É interessante ver os lugares em que as cenas se passaram, ver a cidade pichada pelo ETA, ver San Sebastian sem a versão turística. É bom ver e saber que as casas dos personagens empresários são parecidas com as dos jovens em ascensão, e com as dos operários. Ver, por exemplo, que o empresário mora num aparamento antigo e que a garagem de seu carro fica em outro prédio. É bom ver as roupas simples que todos usam, e que pelas roupas não há clara distinção de classe.
O texto permite que atrizes e atores de diversas idades contracenem. Atrizes e atores idosos vão muito bem em seus papéis. Quando estas personagens tem papéis com mais contradições saem-se melhor, não pela falta de competência, mas pelo que o texto lhes oferece.
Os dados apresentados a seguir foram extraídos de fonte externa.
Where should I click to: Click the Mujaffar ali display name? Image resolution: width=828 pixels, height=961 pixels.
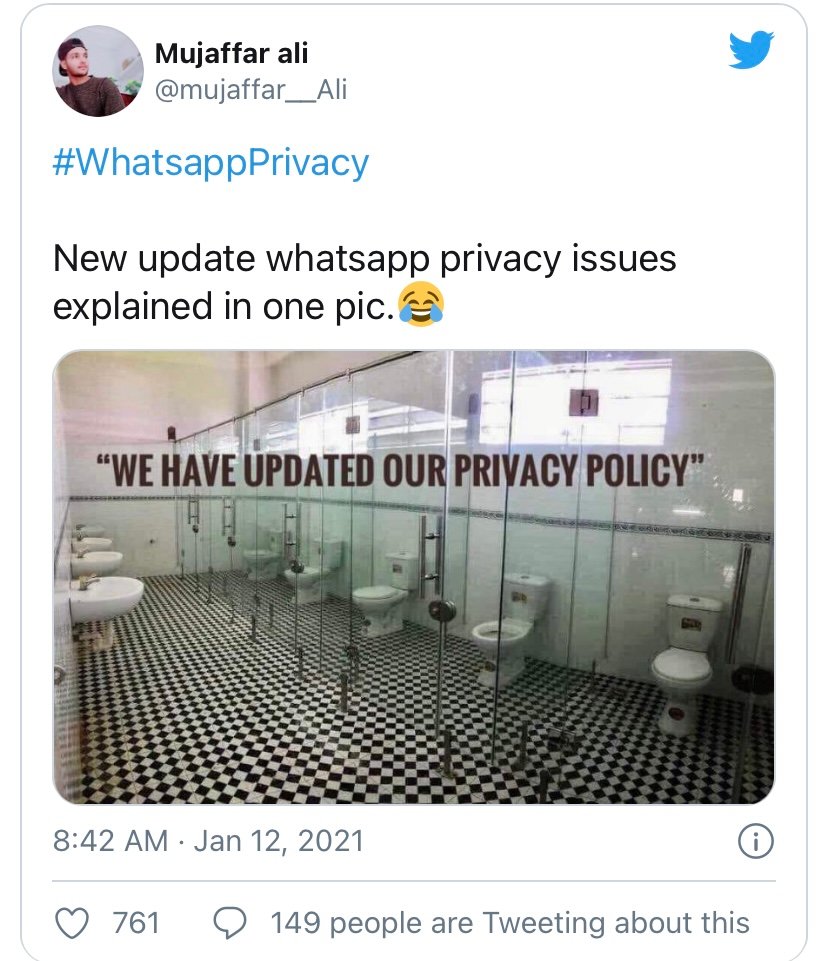233,54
Os mais jovens também: as personagens com muitas certezas e impetuosidade trazem menos qualidades dramáticas, os demais revelam elegantemente suas ambiguidades e dramas íntimos.
Destaque para a jovem atriz basca Loreto Mauleón, no papel de Arantxa, filha de uma das famílias. Sua personagem oscila entre dois papéis diametralmente opostos, mas que mantém uma lógica interior bem construída e muito bem interpretada.
É uma série para ser vista com prazer, curiosidade e atenção. É uma ótima diversão. Mostra aspectos importantes e raros da vida de um grupo humano num determinado momento da história, num específico lugar do planeta e que interessa bastante a todos nós.